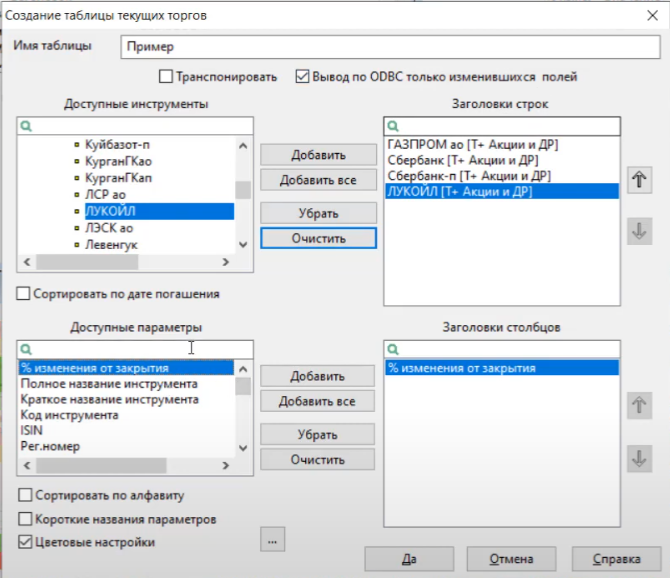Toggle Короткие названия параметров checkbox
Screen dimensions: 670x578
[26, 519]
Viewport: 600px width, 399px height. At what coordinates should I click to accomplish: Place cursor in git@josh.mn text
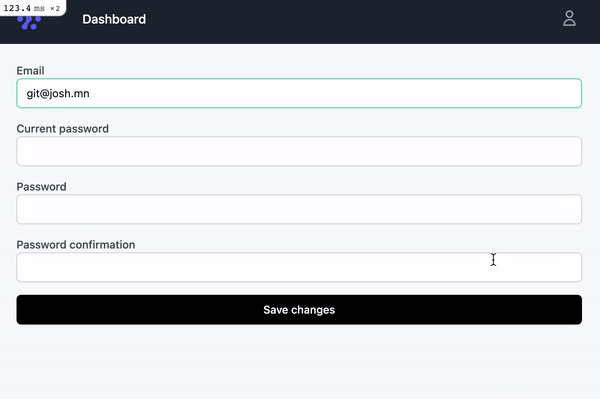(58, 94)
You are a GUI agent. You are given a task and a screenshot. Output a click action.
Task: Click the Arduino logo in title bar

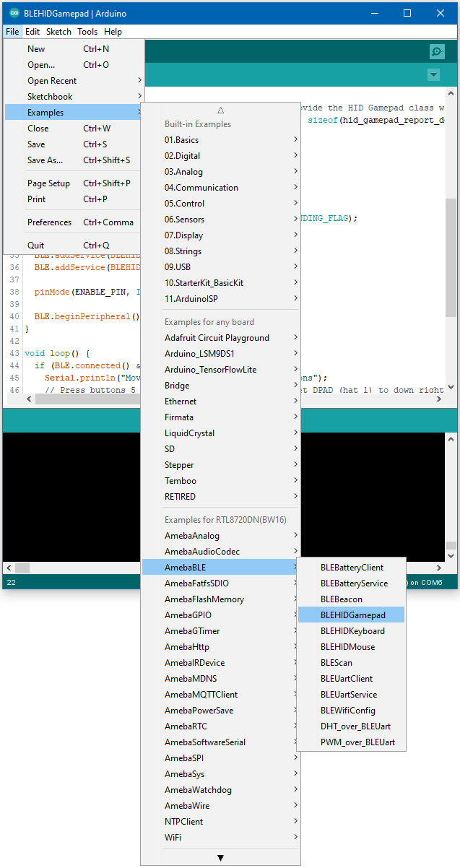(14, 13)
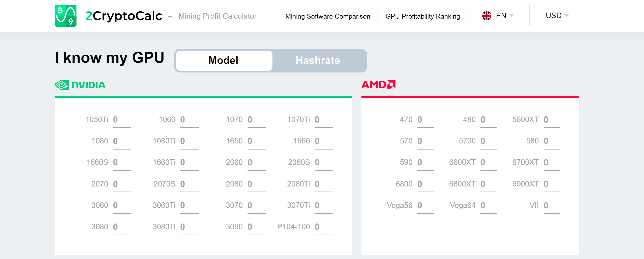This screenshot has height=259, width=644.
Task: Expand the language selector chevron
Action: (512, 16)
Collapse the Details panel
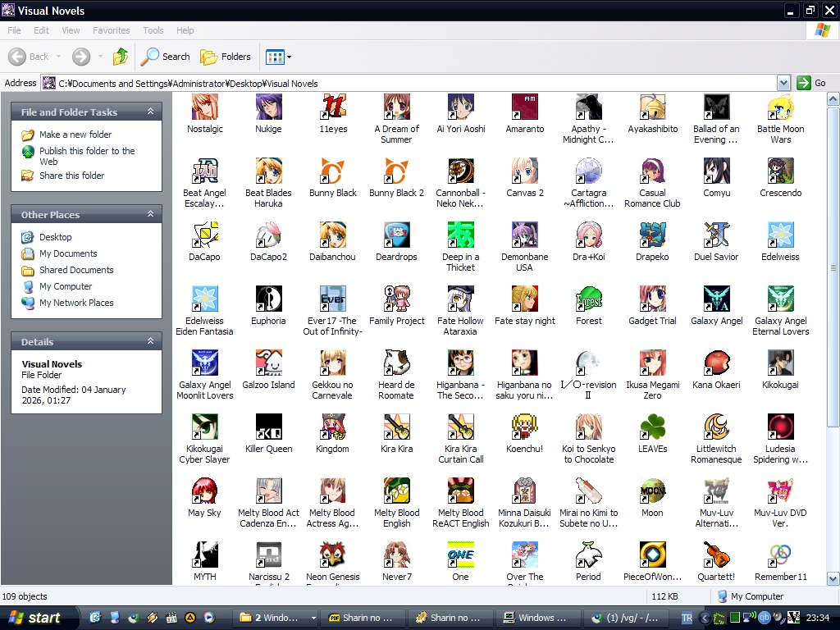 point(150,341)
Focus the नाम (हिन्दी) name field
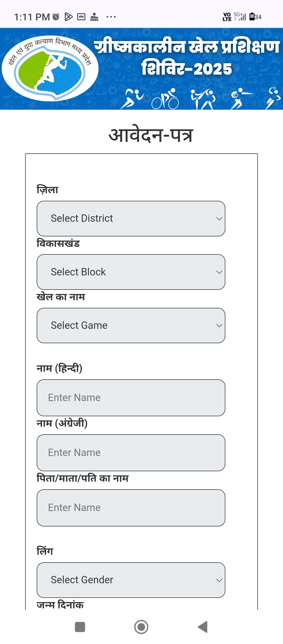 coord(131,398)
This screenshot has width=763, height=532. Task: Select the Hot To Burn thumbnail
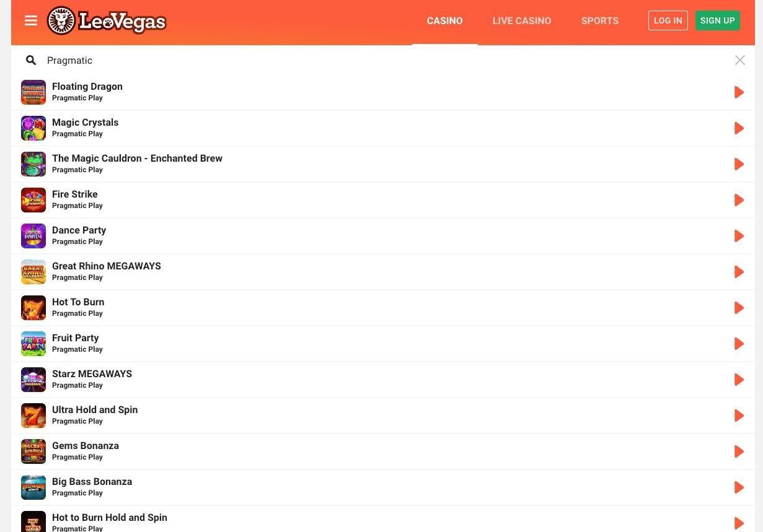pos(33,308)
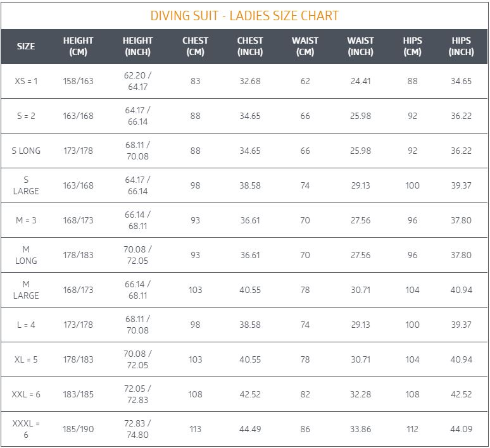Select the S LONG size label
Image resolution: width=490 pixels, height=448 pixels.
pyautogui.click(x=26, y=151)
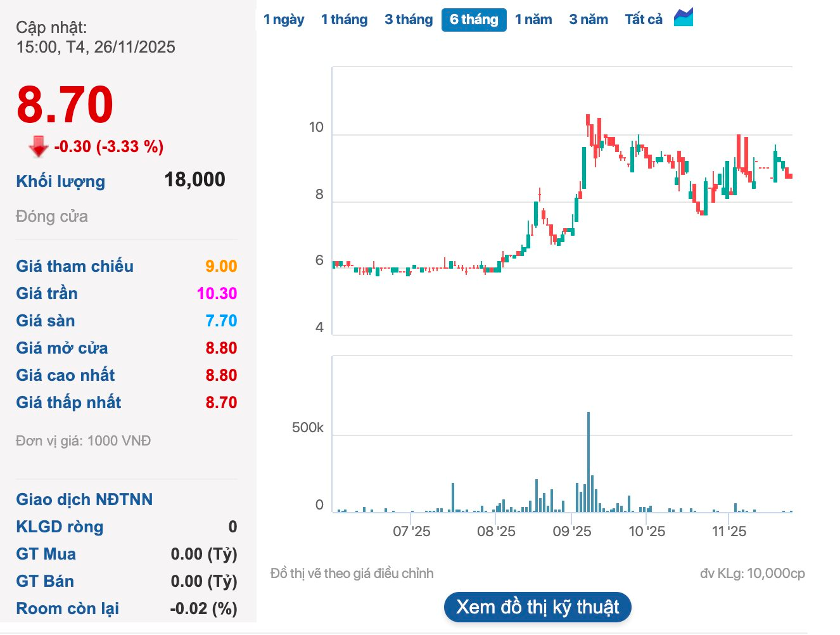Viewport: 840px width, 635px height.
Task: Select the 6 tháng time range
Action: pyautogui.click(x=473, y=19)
- - - - - - -
**The problem:** Copy exactly the lines running from the line with "Task: Click the Arduino logo in title bar" to the final line of the listing, keeping both ends and dropping any picture.

**Answer to this exercise:**
Task: Click the Arduino logo in title bar

(14, 13)
This screenshot has height=259, width=644.
Task: Expand the language selector chevron
Action: (512, 16)
Collapse the Details panel
 point(150,341)
Focus the नाम (हिन्दी) name field
 coord(131,398)
This screenshot has width=763, height=532. Task: Select the Hot To Burn thumbnail
pos(33,308)
Select the S LONG size label
Image resolution: width=490 pixels, height=448 pixels.
pyautogui.click(x=26, y=151)
Viewport: 840px width, 635px height.
Task: Select the 6 tháng time range
Action: pyautogui.click(x=473, y=19)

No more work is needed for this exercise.